Why be ashamed of what you want?

In the beginning of February of this year, before the lockdown, a friend and I ventured to the cinema after a good while of not going, to see the movie we had set our hearts on: Little Women.

I just had my heart broken – a little bit – from a long anticipated date that went sour and was also full of questions regarding my professional life. As the movie about these four women distracted my friend and I from our extraordinary, ordinary lives which we had shared for well over a decade, one phrase struck me particularly. It was uttered by Amy, one of the sisters, in quick surprise, and therefore easy to overlook if my eager heart had not jumped to attention by all the implications this phrase contained.

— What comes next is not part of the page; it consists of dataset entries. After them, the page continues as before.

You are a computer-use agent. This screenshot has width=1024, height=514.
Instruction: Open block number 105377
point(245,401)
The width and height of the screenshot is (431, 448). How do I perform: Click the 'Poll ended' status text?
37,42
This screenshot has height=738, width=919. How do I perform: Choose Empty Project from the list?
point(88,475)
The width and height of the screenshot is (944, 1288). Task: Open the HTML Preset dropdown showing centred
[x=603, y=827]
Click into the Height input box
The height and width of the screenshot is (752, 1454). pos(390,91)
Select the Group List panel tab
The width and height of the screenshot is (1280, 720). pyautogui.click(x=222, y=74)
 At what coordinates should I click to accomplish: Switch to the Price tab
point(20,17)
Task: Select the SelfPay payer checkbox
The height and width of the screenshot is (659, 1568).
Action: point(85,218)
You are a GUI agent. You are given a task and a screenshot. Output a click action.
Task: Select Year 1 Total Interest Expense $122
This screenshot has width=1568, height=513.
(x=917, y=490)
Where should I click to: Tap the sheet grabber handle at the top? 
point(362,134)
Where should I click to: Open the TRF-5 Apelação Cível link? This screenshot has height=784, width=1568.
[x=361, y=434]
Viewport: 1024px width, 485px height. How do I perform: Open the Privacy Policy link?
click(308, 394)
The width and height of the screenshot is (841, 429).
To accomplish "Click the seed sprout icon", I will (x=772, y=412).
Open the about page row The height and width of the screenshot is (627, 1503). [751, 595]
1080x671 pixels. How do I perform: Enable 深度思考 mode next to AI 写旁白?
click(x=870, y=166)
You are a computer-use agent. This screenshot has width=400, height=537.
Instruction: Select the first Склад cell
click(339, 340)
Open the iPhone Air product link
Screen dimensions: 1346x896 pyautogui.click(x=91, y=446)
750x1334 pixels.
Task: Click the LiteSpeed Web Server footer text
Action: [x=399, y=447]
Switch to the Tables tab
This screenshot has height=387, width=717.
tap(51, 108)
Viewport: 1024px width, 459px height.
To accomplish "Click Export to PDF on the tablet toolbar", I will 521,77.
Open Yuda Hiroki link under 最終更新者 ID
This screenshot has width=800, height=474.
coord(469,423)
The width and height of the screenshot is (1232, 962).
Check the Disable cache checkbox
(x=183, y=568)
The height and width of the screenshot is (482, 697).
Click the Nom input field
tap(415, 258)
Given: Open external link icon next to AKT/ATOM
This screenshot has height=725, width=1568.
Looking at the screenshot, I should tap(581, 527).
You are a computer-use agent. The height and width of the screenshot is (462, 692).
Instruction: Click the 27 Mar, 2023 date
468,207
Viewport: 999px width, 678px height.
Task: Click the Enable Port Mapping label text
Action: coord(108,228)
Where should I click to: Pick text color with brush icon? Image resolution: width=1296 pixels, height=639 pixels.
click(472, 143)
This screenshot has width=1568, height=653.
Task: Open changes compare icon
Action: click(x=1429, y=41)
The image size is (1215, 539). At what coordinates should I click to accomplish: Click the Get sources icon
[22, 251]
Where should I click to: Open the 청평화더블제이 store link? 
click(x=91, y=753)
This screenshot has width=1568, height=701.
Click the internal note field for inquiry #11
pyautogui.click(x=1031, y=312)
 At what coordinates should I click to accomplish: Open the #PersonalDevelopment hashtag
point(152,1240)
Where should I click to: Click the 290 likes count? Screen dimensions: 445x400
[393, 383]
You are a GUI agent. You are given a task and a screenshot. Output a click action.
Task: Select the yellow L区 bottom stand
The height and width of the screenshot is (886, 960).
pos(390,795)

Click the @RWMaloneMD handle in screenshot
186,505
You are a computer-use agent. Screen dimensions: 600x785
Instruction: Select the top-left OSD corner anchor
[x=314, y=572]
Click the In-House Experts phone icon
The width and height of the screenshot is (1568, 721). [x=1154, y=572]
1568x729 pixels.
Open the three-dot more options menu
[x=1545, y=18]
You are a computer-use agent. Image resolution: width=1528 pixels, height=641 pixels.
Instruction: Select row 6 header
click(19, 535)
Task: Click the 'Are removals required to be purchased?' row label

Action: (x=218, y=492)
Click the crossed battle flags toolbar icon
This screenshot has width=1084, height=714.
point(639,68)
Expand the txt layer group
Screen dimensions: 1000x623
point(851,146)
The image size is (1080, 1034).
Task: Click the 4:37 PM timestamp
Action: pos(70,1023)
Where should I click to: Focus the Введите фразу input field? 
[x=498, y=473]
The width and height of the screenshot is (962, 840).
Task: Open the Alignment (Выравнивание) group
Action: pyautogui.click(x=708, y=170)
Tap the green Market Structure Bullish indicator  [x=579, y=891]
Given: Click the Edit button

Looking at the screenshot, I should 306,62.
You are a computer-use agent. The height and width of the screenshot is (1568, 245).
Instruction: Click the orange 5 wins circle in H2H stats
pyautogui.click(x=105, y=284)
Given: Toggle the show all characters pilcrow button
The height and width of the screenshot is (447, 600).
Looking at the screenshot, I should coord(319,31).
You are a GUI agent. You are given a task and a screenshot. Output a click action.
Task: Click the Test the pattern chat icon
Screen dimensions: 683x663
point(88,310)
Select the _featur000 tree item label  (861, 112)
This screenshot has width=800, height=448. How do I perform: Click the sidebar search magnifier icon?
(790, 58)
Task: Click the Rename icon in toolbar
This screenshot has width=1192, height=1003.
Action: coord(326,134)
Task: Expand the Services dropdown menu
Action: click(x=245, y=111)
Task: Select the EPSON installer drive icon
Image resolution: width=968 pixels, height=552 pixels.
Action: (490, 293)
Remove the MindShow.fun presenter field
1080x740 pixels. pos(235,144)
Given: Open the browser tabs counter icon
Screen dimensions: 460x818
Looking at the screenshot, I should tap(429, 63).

Why be ashamed of what you want?

The way Amy said it was perfect: without thinking, uncomprehending of any other mode of living. It was this way of delivering her message that struck me the most.
Without a doubt there is a deep fear inside of me of even admitting to myself what my deepest desires are. It’s hard to believe I’m worthy or even capable of pulling off my ambitions, of succeeding where I most want to succeed. It takes a great amount of courage to let ourselves be free in that way: to dream without check, to follow without shrinking that train of thought which expresses clearly and confidently what we need in order to find even an ounce of true satisfaction. How much of the way we live now is determined by that “sensible” voice which checks us at every turn? That will never work. You will be sourly disappointed. It’s too painful to hold this dream. It’s safer to just do what other people do, or less, since most people are more confident and capable than you.

To this voice that strangles all true and meaningful life, I repeat Amy’s words of incomprehension:

Why be ashamed of what you want?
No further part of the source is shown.